**読解文:**
映画「Winny」から考える日本経済が停滞している原因とは?【コラム/細野真宏の試写室日記】

2023年3月10日 07:00


「Winny」
「Winny」

映画はコケた、大ヒット、など、経済的な視点からも面白いコンテンツが少なくない。そこで「映画の経済的な意味を考えるコラム」を書く。それがこの日記の核です。また、クリエイター目線で「さすがだな~」と感心する映画も、毎日見ていれば1~2週間に1本くらいは見つかる。本音で薦めたい作品があれば随時紹介します。更新がないときは、別分野の仕事で忙しいときなのか、あるいは……?(笑)(文/細野真宏)


経済を飛躍的に成長させるには「生産性を大きく上げること」「イノベーション(技術革新)を起こすこと」が重要です。

ただ、日本のような成熟した社会において「生産性を大きく上げること」には限界がありますし、「イノベーション」もそうそう簡単に起こせるものではありません。

では、同じく成熟しているアメリカではどのように経済を成長させているのか、というと、1つには移民を受け入れることで人口を増やし国の活力を高めることが日本との違いにあります。

そして、「イノベーションを起こすこと」も「GAFA」などのインターネット企業がアメリカ経済を牽引していることから分かります。

**やること:**
- 1) 読解文によると、経済を飛躍的に成長させるには何が重要ですか。
- 2) 読解文では、アメリカが移民を受け入れることが経済の成長にどうつながると述べていますか。
読解文に書かれている内容だけを手がかりにしてください。

**データ欄:**

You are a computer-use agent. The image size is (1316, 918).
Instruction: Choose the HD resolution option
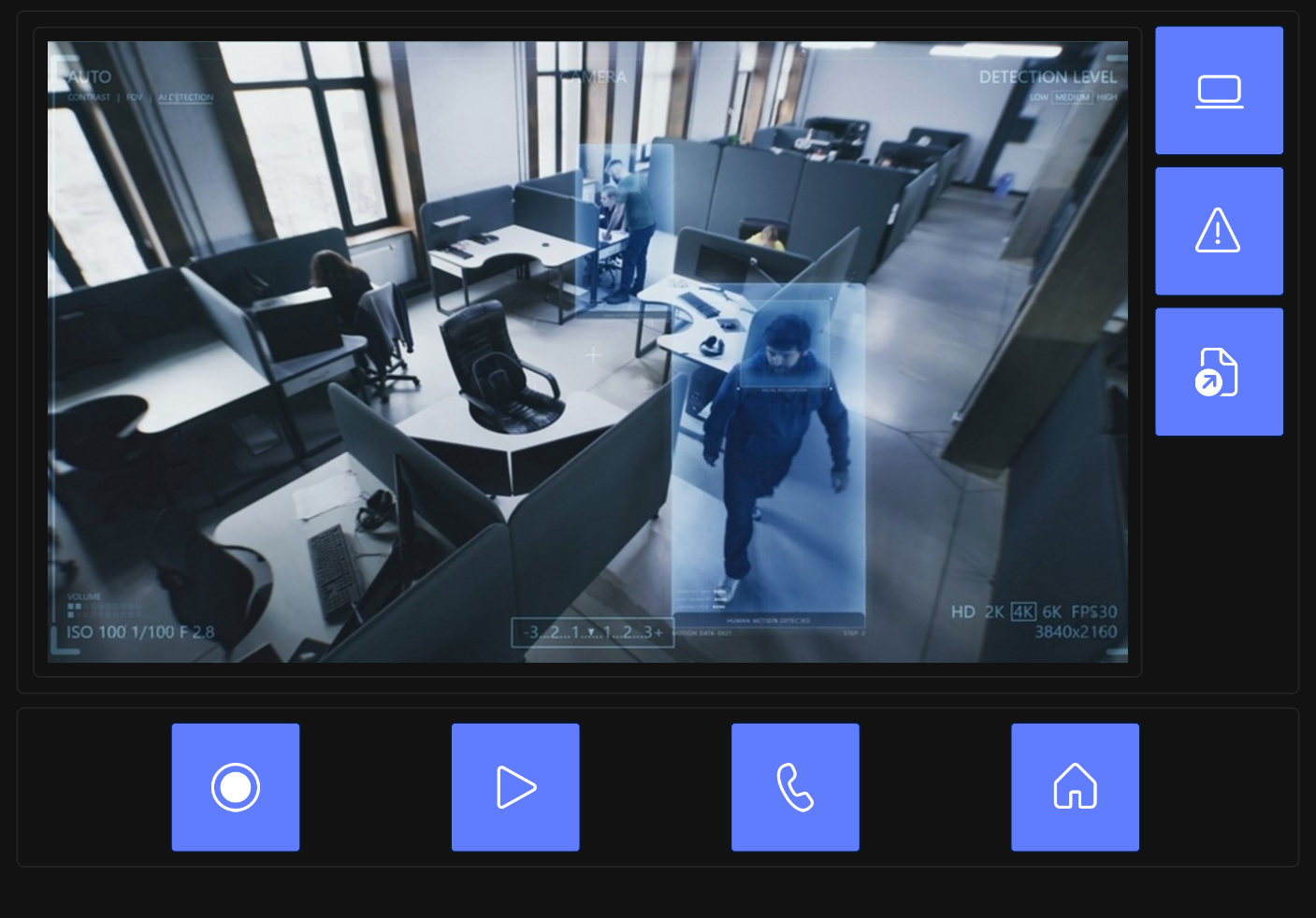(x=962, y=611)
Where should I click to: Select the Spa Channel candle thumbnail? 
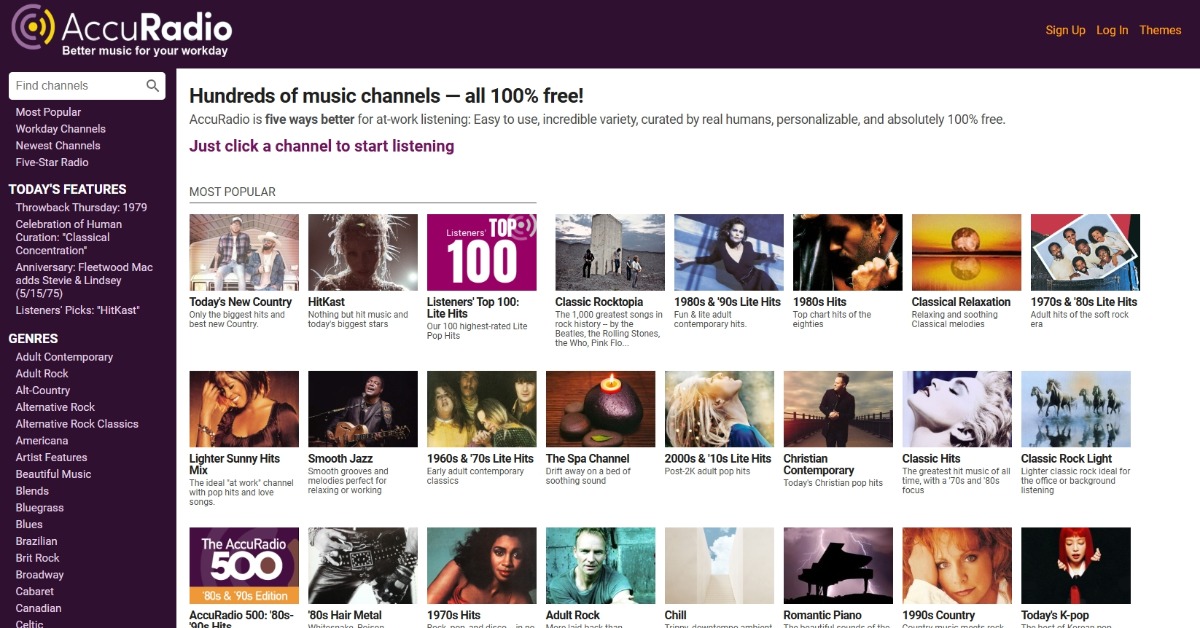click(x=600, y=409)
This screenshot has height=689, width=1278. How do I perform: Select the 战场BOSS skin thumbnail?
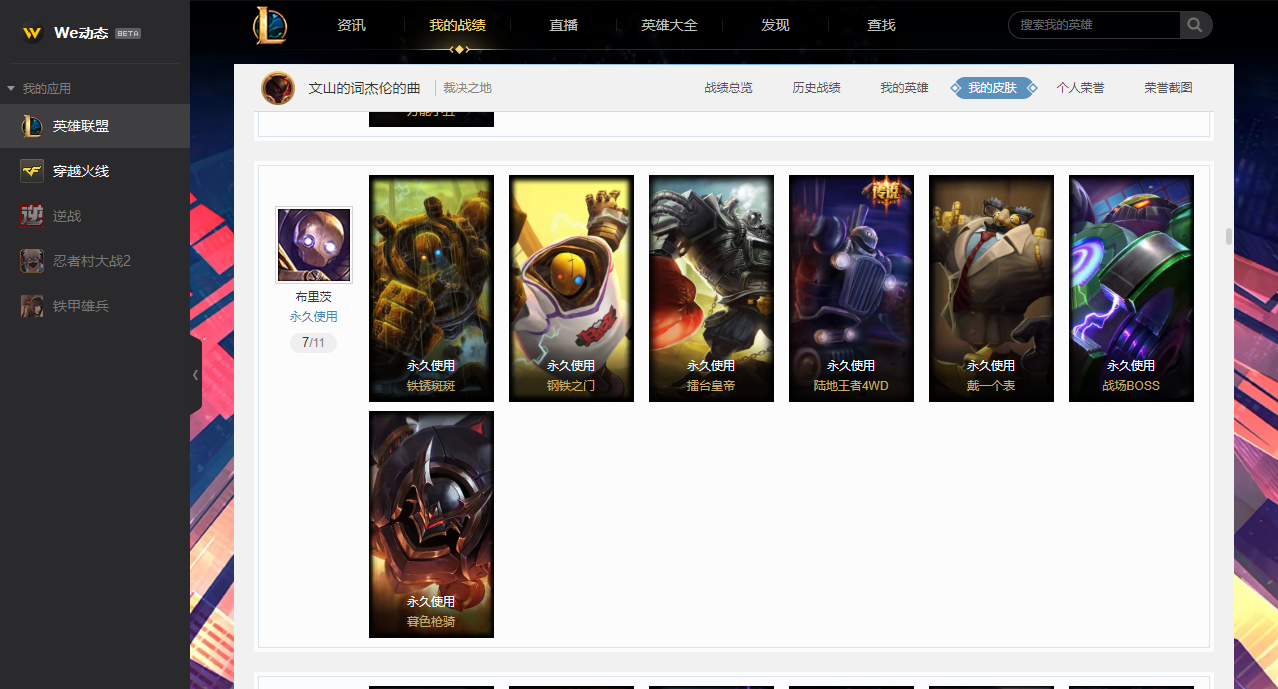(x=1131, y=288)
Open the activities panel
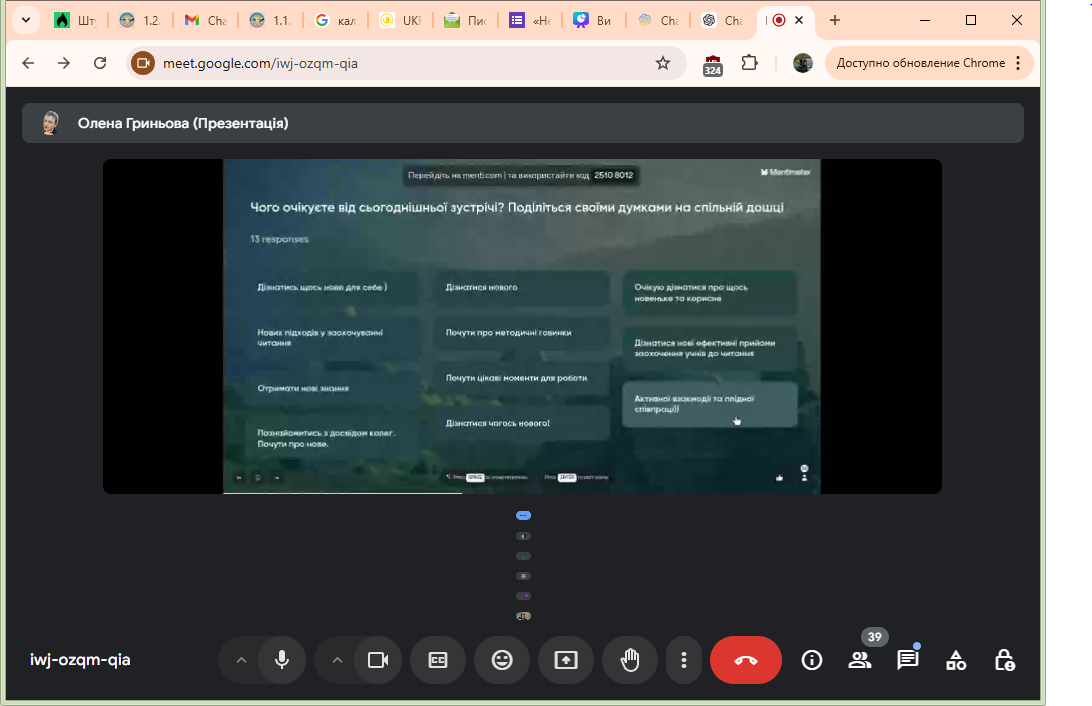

**この練習の解答:**
- 1) 生産性を大きく上げることと、イノベーション(技術革新)を起こすことです。

- 2) 移民を受け入れることで人口が増え、国の活力が高まるからです。これがアメリカと日本の違いの一つとされています。